(Stored data entries)
►

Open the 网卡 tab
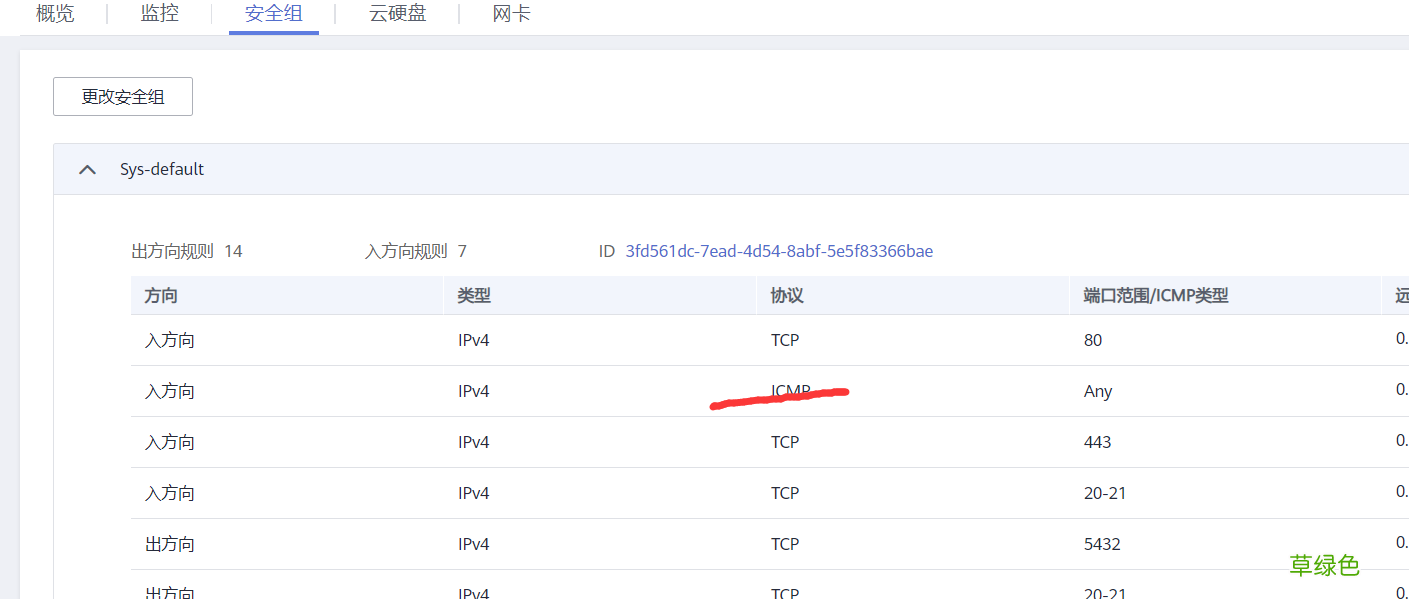Viewport: 1409px width, 599px height. coord(511,13)
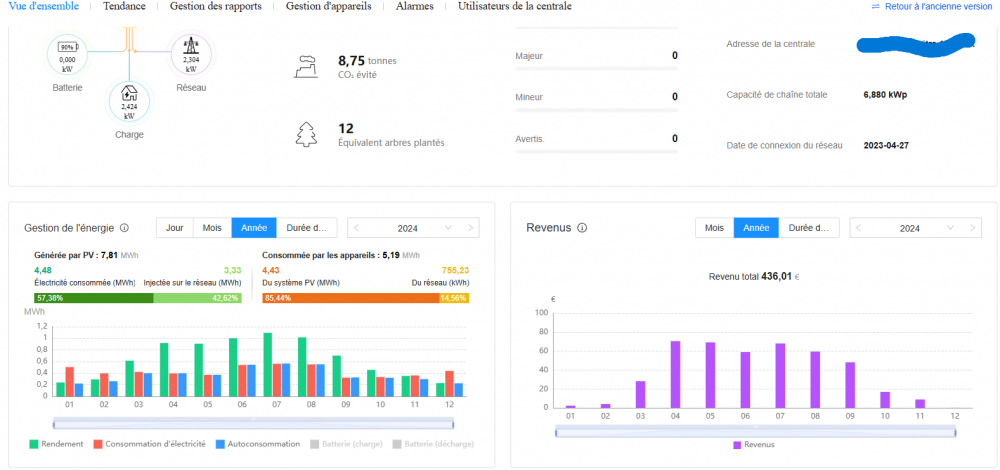1000x470 pixels.
Task: Click the Réseau grid tower icon
Action: (x=191, y=53)
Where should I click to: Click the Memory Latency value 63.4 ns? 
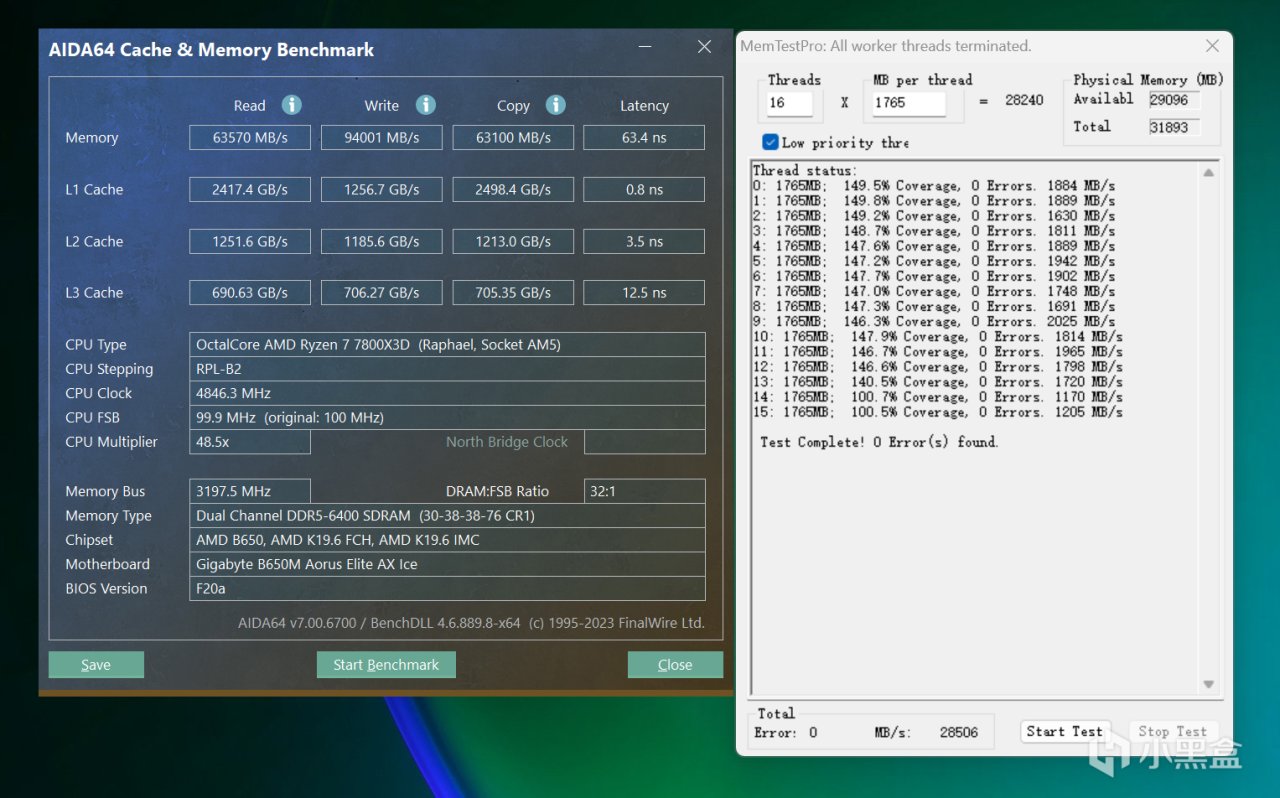coord(644,138)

◄

### PROBLEM
Restate the data word for word and exclude every picture.

### EXERCISE RESULT
Open the 网卡 tab
Viewport: 1409px width, 599px height. coord(511,13)
1000x470 pixels.
Task: Click the Réseau grid tower icon
Action: (x=191, y=53)
Where should I click to: Click the Memory Latency value 63.4 ns? 
coord(644,138)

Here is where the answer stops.